-------- INFORMATION PROVIDED --------
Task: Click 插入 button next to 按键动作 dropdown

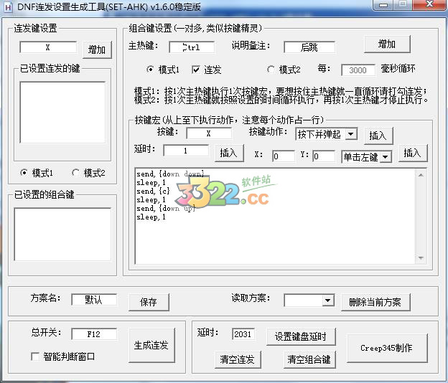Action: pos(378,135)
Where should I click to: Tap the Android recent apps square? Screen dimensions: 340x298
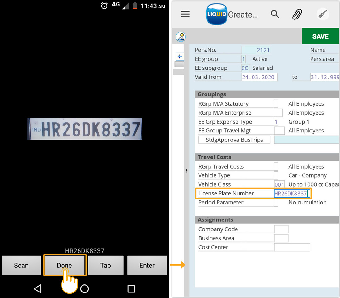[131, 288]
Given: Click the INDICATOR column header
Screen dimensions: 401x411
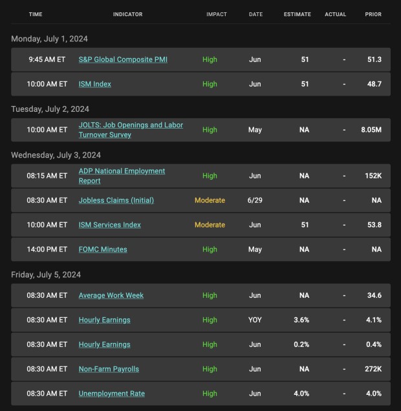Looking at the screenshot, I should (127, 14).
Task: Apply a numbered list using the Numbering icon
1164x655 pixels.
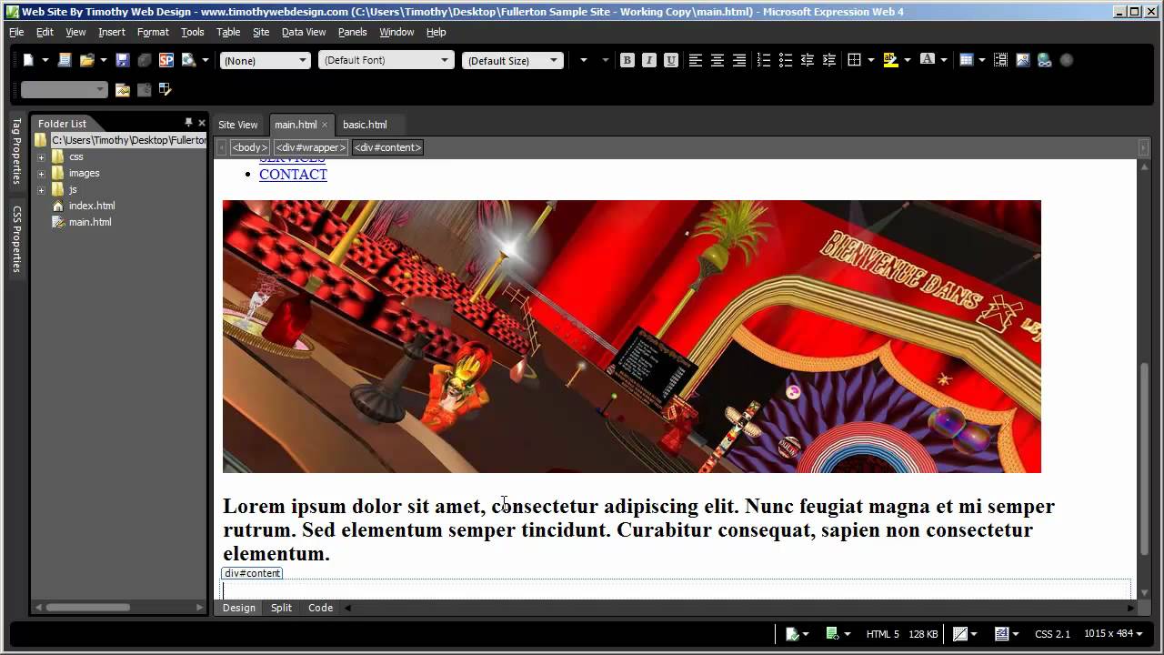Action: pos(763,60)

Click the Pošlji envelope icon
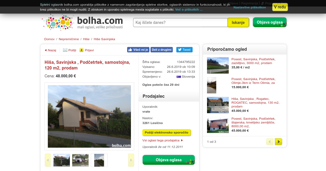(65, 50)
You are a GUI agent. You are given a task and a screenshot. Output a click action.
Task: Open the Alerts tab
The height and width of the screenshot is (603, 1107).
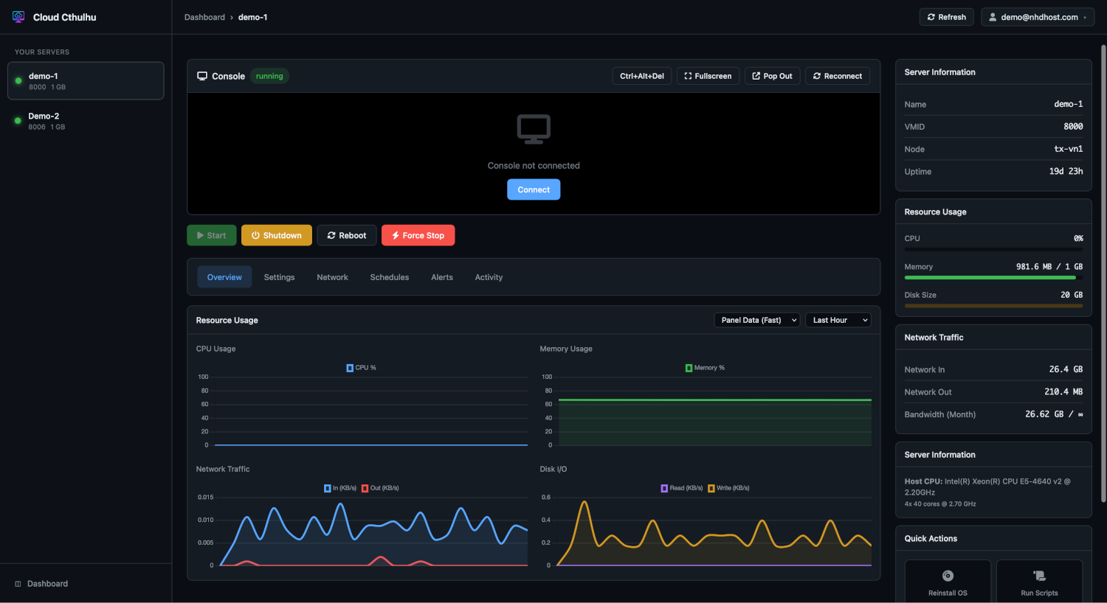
--------
-------- INFORMATION PROVIDED --------
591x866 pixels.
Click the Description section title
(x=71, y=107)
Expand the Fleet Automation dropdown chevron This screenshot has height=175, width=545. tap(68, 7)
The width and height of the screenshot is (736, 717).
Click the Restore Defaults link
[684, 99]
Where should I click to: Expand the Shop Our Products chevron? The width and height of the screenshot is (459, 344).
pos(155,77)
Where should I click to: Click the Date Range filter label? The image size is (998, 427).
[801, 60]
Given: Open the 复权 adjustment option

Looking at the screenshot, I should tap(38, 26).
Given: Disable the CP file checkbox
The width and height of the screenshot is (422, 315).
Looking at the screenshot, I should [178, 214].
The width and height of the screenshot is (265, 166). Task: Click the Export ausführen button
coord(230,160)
--------
▸ YOUR OBJECTIVE
In the material above, one part opens with the line containing "Task: Click 插入 button next to 按键动作 dropdown" and closes with the line containing "Given: Click the INDICATOR column header". Write out that part exactly and skip its pictures.

▸ WRITTEN RESPONSE
Task: Click 插入 button next to 按键动作 dropdown

Action: pos(378,135)
Where should I click to: Tap the Android recent apps square? Screen dimensions: 340x298
[131, 288]
Given: Click the INDICATOR column header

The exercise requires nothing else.